Stable Distribution Alignment Using the Dual of the Adversarial Distance
This work addresses optimization challenges in adversarial methods for distribution alignment, offering a more stable alternative for tasks like domain adaptation, though it is incremental as it builds on existing adversarial frameworks.
The paper tackles the instability and convergence issues in adversarial distribution alignment methods by proposing a dual formulation that replaces the maximization part with its dual, leading to more stable and monotonic improvement in aligning synthetic point clouds and real-image domain adaptation tasks.

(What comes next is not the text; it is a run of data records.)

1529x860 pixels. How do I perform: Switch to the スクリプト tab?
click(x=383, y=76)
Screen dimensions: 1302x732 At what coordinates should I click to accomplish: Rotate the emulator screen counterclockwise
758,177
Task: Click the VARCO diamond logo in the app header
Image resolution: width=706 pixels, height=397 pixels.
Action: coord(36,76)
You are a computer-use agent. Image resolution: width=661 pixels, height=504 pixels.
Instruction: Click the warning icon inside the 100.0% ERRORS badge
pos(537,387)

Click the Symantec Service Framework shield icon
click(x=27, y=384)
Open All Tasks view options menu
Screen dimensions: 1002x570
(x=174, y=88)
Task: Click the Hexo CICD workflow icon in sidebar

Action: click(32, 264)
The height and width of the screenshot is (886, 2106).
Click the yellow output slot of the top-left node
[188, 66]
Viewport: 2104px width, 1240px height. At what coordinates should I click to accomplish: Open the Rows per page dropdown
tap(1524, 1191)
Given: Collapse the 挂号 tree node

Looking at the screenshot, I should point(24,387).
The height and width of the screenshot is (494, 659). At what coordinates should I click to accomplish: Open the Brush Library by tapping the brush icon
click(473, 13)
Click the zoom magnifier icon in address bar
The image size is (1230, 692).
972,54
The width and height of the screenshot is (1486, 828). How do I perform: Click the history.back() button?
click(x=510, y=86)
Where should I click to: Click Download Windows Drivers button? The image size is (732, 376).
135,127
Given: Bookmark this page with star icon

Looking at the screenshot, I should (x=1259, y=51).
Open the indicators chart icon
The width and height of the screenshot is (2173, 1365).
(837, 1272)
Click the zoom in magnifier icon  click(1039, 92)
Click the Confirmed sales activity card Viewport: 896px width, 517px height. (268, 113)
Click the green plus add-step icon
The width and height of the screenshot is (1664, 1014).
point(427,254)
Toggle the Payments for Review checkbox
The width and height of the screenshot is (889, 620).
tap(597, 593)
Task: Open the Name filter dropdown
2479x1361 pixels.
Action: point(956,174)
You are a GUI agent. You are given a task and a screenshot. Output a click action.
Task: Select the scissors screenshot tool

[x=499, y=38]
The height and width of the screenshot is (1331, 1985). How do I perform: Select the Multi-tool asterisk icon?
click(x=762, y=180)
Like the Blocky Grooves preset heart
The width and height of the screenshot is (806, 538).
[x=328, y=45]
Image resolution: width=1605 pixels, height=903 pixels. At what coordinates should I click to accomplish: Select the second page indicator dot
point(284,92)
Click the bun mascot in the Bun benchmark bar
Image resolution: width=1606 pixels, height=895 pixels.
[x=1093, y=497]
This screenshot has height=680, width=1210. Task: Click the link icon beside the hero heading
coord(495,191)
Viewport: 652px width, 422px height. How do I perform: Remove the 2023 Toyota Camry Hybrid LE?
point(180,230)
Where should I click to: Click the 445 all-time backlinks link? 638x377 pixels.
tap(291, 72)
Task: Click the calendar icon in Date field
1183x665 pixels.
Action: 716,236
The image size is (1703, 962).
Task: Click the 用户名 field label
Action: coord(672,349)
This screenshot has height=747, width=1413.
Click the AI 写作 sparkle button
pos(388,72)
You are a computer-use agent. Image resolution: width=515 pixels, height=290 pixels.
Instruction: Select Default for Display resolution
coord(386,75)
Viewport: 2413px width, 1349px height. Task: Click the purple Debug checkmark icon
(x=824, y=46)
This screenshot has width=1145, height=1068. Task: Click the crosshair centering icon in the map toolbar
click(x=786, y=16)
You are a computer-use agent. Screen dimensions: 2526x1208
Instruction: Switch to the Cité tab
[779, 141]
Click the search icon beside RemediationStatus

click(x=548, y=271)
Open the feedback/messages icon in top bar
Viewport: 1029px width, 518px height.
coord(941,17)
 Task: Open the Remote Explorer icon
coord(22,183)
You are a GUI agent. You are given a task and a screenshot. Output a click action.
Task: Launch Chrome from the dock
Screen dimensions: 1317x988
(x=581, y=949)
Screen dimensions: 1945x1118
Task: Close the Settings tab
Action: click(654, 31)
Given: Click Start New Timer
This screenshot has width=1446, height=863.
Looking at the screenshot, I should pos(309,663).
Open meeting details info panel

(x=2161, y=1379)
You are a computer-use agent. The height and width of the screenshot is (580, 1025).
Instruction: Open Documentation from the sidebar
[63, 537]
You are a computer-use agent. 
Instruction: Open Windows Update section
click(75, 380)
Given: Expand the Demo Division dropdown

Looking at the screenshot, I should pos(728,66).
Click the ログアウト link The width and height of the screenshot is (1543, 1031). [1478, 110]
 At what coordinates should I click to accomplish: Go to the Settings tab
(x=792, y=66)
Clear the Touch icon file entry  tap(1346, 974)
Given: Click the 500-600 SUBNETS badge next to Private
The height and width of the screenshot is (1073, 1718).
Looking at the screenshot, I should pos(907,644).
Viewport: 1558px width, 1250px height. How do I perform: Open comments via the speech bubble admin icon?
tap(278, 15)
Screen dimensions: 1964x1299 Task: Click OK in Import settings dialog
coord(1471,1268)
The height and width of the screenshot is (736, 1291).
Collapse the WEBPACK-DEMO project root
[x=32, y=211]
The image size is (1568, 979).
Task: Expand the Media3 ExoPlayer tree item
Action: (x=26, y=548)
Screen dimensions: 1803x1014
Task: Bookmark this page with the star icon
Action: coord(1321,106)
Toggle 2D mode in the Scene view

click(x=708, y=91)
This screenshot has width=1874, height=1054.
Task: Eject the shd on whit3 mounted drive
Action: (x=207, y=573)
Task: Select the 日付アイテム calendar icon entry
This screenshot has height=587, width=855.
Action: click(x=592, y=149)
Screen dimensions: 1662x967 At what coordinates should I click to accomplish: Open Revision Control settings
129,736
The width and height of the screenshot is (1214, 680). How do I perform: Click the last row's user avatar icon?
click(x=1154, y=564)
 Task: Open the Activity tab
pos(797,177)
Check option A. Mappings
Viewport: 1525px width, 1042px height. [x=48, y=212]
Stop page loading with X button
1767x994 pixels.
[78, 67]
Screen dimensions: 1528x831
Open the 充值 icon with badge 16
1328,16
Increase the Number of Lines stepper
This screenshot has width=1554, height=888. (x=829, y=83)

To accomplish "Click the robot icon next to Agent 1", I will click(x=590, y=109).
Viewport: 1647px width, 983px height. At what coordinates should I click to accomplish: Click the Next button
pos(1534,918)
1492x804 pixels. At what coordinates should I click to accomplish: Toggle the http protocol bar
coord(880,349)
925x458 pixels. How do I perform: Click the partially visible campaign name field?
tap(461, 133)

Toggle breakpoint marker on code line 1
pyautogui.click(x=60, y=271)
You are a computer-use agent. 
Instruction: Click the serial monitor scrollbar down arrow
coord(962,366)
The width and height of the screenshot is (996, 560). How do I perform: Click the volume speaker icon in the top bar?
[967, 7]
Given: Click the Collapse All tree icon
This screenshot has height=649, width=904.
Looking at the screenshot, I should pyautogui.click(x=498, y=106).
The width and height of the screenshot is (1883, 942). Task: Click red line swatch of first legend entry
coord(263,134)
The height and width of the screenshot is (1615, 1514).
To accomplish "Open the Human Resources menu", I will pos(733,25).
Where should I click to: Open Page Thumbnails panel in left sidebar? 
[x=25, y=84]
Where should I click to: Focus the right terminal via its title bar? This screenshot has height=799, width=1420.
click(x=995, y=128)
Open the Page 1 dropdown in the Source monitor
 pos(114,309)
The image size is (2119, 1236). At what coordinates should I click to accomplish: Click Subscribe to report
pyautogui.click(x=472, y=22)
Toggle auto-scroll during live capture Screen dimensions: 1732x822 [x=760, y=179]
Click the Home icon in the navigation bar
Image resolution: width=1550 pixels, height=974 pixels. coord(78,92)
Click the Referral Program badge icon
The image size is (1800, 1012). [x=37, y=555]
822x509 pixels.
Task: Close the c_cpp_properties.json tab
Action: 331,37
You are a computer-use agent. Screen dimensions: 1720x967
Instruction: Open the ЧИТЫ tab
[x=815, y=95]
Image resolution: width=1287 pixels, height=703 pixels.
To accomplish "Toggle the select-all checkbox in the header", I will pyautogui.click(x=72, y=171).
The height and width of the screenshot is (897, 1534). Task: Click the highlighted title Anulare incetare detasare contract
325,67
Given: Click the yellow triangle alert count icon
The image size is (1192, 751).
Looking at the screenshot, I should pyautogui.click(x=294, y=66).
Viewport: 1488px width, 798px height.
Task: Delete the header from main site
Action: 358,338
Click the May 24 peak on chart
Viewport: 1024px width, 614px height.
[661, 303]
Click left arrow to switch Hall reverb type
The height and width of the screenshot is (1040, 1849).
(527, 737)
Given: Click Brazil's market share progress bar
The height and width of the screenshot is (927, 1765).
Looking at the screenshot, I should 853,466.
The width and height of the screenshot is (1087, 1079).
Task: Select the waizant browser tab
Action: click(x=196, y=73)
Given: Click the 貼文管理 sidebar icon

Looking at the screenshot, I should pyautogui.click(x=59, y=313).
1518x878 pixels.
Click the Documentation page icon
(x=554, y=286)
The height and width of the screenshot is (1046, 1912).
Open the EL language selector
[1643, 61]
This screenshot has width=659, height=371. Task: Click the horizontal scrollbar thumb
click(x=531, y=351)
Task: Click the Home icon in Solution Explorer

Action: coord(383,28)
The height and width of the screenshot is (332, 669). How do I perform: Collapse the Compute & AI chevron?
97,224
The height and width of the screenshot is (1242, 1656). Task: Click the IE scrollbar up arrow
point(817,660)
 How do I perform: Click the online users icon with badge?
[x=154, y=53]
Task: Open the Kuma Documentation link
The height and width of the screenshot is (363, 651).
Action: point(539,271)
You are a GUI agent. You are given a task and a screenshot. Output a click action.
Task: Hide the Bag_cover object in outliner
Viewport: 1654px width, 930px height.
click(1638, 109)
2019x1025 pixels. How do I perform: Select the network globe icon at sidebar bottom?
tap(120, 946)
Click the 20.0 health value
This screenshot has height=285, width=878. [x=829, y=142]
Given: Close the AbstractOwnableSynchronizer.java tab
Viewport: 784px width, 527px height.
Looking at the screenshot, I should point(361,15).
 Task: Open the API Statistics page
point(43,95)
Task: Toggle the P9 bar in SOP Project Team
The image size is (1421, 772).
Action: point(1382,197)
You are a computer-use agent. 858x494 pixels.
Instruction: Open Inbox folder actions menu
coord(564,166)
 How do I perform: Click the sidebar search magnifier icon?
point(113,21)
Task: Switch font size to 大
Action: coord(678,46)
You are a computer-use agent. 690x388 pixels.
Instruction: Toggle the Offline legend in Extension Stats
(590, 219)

Methods that align distributions by minimizing an adversarial distance between them have recently achieved impressive results. However, these approaches are difficult to optimize with gradient descent and they often do not converge well without careful hyperparameter tuning and proper initialization. We investigate whether turning the adversarial min-max problem into an optimization problem by replacing the maximization part with its dual improves the quality of the resulting alignment and explore its connections to Maximum Mean Discrepancy. Our empirical results suggest that using the dual formulation for the restricted family of linear discriminators results in a more stable convergence to a desirable solution when compared with the performance of a primal min-max GAN-like objective and an MMD objective under the same restrictions. We test our hypothesis on the problem of aligning two synthetic point clouds on a plane and on a real-image domain adaptation problem on digits. In both cases, the dual formulation yields an iterative procedure that gives more stable and monotonic improvement over time.